Lazy dequant chains. The single largest speedup across all investigations: 12.4x. Quantized models create lazy dequantization chains — 130 intermediate operations per weight tensor — that fuse into the matmul kernel. The fused kernel re-executes the entire dequant graph on every forward pass, producing 328-line kernels with 271 scalar byte loads achieving 3 GB/s. Peak bandwidth is 354 GB/s. The kernel runs at 2% of the hardware’s capability. Fix: .contiguous() on weights (a fusion barrier) plus onetime detection on the JIT. Two lines. 141 tok/s after, 11 tok/s before. The question for Inductor: does torch.compile constant-fold weight dequant subgraphs when using bitsandbytes or GPTQ? If not, every quantized LLM deployment on compiled PyTorch has the same regression.

Theory-guided autotuning. Inductor’s autotuner retunes from scratch for every new shape. A model with 50 matmul layers at different dimensions runs 50 independent autotuning sessions, each exploring the same config space without learning from the previous results. The theory cache predicts that structural insights transfer: if a 1024x1024 matmul is memory-bound and benefits from tile config X, a 2048x2048 matmul with the same arithmetic intensity will too. The theory transfers; the exact config doesn’t. For MoE models with dozens of expert sizes, or attention heads at varying sequence lengths, this eliminates redundant autotuning across shapes that share structural properties.
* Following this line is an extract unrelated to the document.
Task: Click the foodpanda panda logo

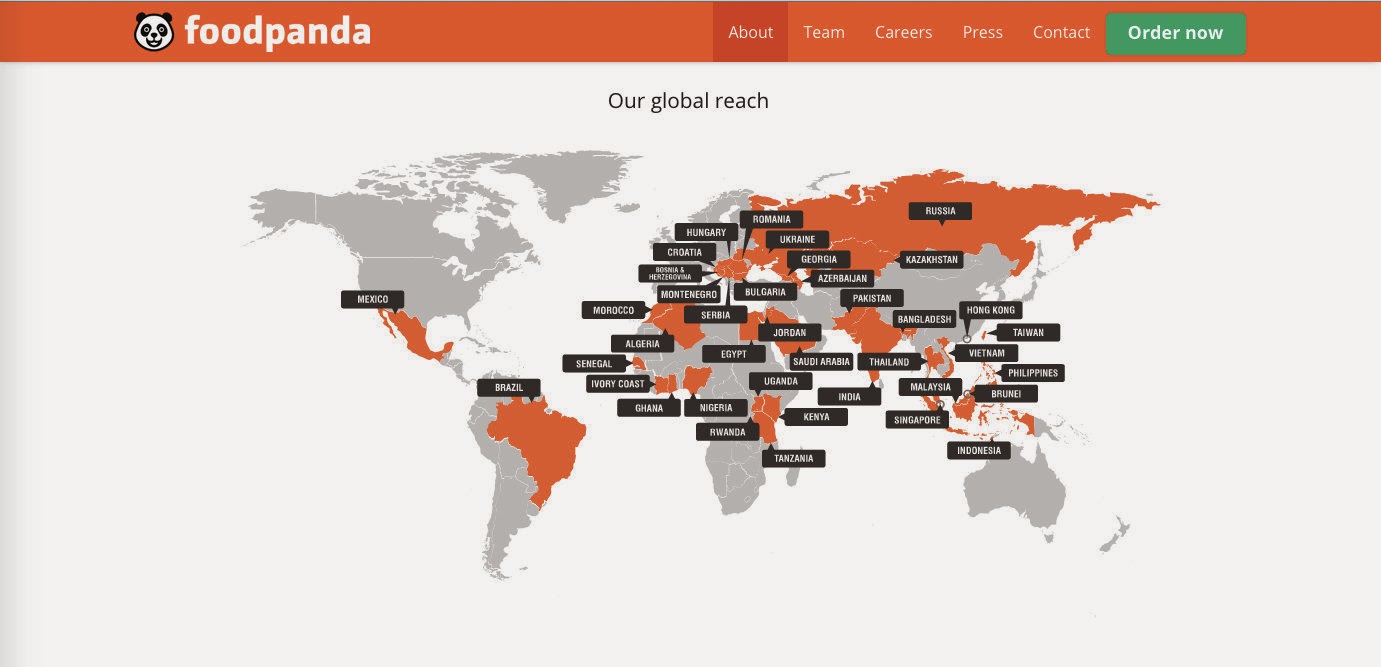Action: [x=156, y=31]
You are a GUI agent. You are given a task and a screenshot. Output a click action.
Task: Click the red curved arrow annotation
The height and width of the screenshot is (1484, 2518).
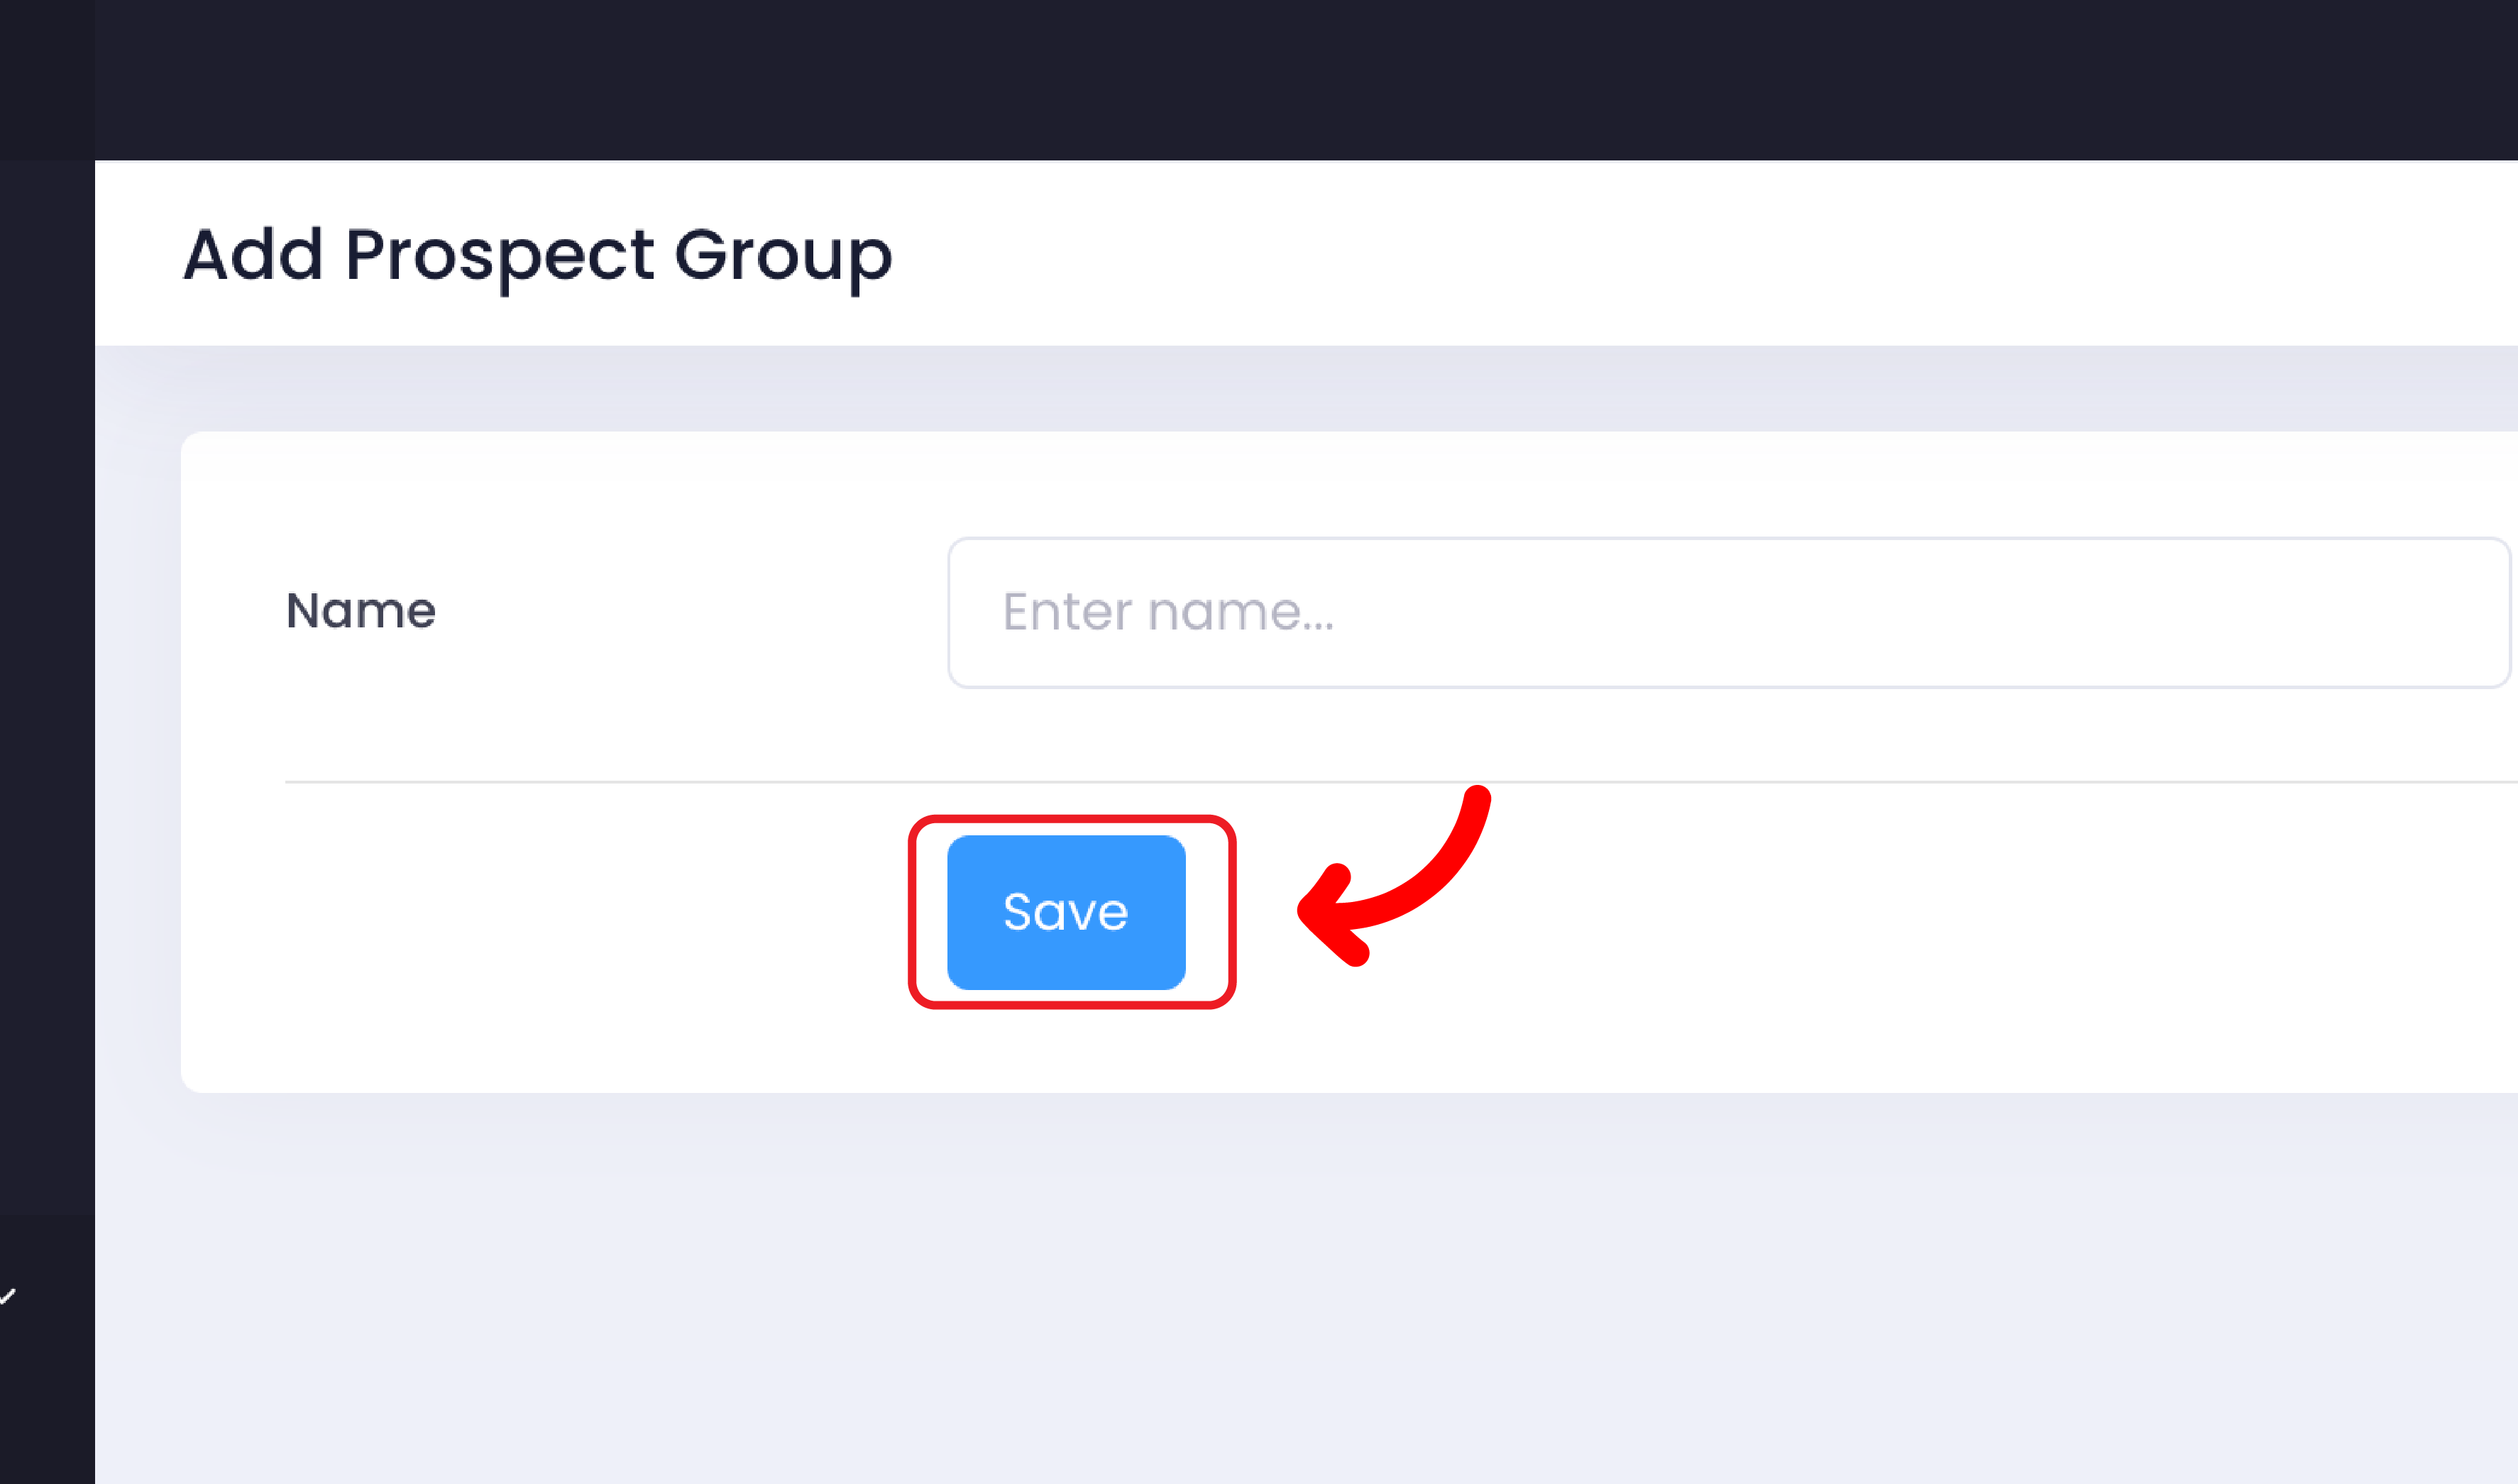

Operations research formulations. Five compiler optimization problems map to classical OR problems that the OR community solved decades ago:

Compiler problem	OR formulation
Instruction scheduling	RCPSP (Pritsker 1969)
Bank conflict avoidance	GF(2) assignment (XOR-swizzle)
Fusion decisions	Weighted hypergraph partitioning
Quantization bitwidth	Integer linear programming
Autotuning search	Branch-and-bound

Inductor’s fusion heuristic (scheduler.py, can_fuse()) is 100+ lines of special cases. The OR formulation says it’s a hypergraph partitioning problem with known algorithms — METIS, Kernighan-Lin — that provide optimality bounds. The heuristic provides no bounds. You can’t prove your fusion decisions are good; you can only observe that they haven’t been bad yet.

The seam

Where does the abduction engine bolt on? triton_heuristics.py has clean functions: given size hints and kernel shape, return list[Config]. The abduction engine is a drop-in replacement. Same interface, different search. The heuristic generates 15 configs from rules. The abduction engine generates configs from theories about why the kernel is slow.

The fusion decisions in scheduler.py are the bigger prize but a harder surgery. can_fuse() is entangled with stream boundaries, device types, template-specific logic, buffer mutation checks. No clean seam. The config search is the entry point. Fusion is the next target, once the entry point proves the approach.

Provenance

Each transplanted hypothesis traces to a confirmed finding with a source investigation, a hypothesis graph, and measured evidence. The full transplant document has the provenance table, the perturbation instructions, and the predicted trajectories.

The code is AGPL-3.0. The experiment repos are public. This prose is CC BY-SA.

The abduction engine prototype is on a PyTorch fork. The transplanted hypotheses map 11 tinygrad findings to their Inductor equivalents. The investigation methodology is described in Investigate; the underlying primitive in Abduction.